Quoted passage:
"""

Synergistic global change impacts on belowground biodiversity and carbon stocks in mountain ecosystems

Soil is one of the most complex and important resources on earth. It harbours vast biodiversity that underpins an array of ecosystem functions. Soil also stores more carbon (C) than the Earth's atmosphere and vegetation combined. However, soils are facing multiple challenges globally that threaten to cause soil biodiversity loss, reduce ecosystem functioning, and diminish the capacity of soils to store C.
Understanding how soil biodiversity and soil C stocks will respond to the combined effects of global environmental changes remains extremely challenging. Much of our past understanding is based on studies of single factors that fail to incorporate the complexity of the system and interactions of its component parts. Currently we know little about synergistic effects. Synergistic effects arise when the impact of two or more factors acting together cannot be predicted from their individual impacts. These unforeseen effects can lead to sudden and catastrophic losses in biodiversity and soil C.
Mountain ecosystems occur at all latitudes, are hotspots of biodiversity, and store significant amounts of soil C. However, they are very vulnerable to global environmental change. They are warming twice as fast as the global average, leading to upward shifts in vegetation, and increased extremes of drought and flooding. At the same time, agricultural and industrial pollution are overloading fragile mountain ecosystems with too much nitrogen (N), which can have negative effects on ecosystem processes. Synergistic effects are a particularly pressing knowledge gap in mountain ecosystems, where even fundamental data on soil microbial diversity, functioning, and soil C stocks are lacking.
During this fellowship, I will address the knowledge gap on belowground biodiversity in mountain soils and how this critically underpins C-cycling processes. I will determine how soil biodiversity and functioning respond to multiple drivers of global change, establish if there are synergistic effects, and what the consequences of these synergistic effects are for soil C stocks in mountain ecosystems worldwide.

"""

Supplied records:
"""

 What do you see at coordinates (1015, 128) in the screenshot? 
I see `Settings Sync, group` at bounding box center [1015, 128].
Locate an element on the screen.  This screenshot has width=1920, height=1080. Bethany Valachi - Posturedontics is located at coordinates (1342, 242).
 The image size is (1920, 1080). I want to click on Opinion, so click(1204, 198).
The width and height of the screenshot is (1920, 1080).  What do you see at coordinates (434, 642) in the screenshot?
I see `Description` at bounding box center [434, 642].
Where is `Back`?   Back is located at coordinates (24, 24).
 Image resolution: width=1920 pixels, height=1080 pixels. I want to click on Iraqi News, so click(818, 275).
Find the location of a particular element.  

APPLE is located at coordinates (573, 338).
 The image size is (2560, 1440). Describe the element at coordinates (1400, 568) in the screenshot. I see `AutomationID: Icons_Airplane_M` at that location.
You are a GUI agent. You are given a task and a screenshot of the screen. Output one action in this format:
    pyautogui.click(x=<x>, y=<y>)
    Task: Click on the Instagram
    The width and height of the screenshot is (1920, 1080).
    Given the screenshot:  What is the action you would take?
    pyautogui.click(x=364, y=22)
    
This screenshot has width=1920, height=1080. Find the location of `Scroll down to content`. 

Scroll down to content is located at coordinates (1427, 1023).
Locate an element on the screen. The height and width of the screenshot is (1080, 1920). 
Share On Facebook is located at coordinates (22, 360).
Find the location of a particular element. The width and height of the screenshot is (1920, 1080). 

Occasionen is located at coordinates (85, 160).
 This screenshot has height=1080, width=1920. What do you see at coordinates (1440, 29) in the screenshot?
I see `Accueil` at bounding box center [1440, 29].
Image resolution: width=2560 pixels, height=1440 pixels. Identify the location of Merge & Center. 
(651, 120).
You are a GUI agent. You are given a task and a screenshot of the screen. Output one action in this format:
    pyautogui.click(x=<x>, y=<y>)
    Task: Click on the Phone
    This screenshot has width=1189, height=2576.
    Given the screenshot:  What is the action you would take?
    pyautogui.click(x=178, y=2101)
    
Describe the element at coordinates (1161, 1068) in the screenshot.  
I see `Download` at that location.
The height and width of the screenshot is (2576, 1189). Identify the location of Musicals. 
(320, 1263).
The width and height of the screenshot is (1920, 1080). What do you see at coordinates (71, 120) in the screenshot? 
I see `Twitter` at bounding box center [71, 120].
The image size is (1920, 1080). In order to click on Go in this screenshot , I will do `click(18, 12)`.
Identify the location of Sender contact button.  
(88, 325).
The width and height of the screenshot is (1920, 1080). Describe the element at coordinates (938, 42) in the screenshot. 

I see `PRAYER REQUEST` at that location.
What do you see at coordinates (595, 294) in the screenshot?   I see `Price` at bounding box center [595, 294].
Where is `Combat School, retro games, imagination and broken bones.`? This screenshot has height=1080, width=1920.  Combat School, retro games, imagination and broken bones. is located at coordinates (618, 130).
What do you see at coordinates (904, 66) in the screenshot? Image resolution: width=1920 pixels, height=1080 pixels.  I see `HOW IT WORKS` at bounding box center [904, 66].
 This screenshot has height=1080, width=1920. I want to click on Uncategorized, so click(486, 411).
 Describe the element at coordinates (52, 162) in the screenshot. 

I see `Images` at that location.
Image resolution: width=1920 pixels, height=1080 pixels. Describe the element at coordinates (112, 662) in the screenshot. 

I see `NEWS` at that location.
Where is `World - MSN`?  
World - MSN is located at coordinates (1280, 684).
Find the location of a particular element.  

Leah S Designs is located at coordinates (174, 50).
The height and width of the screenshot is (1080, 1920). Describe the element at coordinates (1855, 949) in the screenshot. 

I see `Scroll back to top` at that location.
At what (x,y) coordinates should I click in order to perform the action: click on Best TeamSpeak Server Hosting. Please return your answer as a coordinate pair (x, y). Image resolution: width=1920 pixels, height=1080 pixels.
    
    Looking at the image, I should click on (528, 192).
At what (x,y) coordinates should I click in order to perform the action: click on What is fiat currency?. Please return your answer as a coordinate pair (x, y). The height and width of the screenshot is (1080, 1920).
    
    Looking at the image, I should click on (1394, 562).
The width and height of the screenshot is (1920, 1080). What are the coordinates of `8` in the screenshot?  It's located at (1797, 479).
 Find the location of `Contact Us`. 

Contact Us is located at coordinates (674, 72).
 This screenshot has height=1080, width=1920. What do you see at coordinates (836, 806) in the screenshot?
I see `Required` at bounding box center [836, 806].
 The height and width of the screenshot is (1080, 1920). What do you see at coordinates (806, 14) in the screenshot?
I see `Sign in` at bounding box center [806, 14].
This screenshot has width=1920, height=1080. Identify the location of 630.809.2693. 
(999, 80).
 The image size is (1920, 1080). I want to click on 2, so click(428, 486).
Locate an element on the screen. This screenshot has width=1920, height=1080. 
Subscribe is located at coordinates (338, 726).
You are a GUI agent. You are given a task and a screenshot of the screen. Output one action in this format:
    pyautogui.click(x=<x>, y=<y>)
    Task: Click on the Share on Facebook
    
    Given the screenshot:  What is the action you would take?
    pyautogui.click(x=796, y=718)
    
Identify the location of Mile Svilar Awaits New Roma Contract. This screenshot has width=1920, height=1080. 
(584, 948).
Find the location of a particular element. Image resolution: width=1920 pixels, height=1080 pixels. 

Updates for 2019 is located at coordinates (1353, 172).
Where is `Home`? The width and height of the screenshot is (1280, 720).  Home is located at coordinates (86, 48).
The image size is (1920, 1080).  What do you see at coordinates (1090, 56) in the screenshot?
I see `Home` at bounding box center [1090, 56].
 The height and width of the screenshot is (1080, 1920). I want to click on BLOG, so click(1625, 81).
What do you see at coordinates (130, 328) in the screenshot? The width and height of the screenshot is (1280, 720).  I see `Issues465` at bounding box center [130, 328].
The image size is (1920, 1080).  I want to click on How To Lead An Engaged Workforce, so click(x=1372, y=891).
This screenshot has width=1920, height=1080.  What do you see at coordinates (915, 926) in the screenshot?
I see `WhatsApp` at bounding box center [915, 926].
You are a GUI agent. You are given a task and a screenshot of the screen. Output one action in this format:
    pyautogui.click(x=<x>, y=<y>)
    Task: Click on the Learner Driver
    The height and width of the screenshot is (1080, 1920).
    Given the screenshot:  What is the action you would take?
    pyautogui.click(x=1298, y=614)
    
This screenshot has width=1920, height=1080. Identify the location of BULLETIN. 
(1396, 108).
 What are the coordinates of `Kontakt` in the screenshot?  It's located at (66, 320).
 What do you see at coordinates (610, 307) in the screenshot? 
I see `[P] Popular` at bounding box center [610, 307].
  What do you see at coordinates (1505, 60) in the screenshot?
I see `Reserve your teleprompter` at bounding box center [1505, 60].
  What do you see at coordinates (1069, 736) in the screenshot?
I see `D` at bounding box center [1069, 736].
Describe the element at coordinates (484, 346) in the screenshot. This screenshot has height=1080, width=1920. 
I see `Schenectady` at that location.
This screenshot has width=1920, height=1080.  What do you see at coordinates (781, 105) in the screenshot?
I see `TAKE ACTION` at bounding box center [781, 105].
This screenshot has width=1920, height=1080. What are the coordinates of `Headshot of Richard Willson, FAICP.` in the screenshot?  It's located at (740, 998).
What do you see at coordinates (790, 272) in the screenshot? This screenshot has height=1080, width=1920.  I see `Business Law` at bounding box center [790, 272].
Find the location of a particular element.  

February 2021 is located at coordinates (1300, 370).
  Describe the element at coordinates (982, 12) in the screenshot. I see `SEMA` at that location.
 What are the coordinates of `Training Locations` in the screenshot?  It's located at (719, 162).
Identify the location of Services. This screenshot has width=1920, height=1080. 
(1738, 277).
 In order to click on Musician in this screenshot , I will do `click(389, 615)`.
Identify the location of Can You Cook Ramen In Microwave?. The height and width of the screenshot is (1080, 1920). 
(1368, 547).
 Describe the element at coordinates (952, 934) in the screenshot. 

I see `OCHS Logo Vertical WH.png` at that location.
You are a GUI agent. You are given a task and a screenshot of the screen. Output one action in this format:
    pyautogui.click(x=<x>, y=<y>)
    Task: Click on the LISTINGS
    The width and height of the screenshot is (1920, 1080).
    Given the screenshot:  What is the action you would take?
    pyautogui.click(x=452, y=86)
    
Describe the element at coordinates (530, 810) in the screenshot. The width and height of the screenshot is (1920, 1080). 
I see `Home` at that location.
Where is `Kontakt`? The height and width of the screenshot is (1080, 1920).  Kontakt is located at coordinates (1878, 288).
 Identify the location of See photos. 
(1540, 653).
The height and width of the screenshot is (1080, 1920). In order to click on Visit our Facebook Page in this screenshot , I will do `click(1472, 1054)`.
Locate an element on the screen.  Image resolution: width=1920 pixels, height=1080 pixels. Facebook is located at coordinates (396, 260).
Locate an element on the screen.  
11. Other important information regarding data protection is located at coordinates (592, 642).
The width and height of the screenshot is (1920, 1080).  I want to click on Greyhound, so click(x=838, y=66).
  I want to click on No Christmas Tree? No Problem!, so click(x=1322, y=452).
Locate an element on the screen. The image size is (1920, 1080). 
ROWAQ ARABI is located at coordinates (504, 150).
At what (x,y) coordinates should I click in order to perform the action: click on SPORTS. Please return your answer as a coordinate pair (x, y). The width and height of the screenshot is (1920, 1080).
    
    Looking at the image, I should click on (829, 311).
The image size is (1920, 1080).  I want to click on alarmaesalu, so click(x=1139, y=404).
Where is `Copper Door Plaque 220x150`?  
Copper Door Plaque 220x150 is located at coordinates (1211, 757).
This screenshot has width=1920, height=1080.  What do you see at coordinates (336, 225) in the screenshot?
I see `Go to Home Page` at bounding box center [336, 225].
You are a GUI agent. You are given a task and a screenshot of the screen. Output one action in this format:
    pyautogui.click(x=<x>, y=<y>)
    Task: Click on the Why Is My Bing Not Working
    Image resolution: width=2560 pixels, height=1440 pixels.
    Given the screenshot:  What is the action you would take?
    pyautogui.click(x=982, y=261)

"""

Using the information:
**A)** Summarize the fellowship description on mountain soils in two sentences.
**B)** According to the fellowship description on mountain soils, how fast are mountain ecosystems warming compared with the global average?

Solutions in order:
**A)** Soils hold vast biodiversity and more carbon than the atmosphere and vegetation combined, but global change threatens both, and little is known about synergistic effects, especially in mountain ecosystems that are warming twice as fast as the global average and are overloaded with nitrogen. The fellowship will examine how mountain soil biodiversity and functioning respond to multiple global change drivers, whether synergistic effects occur, and what those effects mean for soil carbon stocks in mountain ecosystems worldwide.

**B)** Twice as fast as the global average.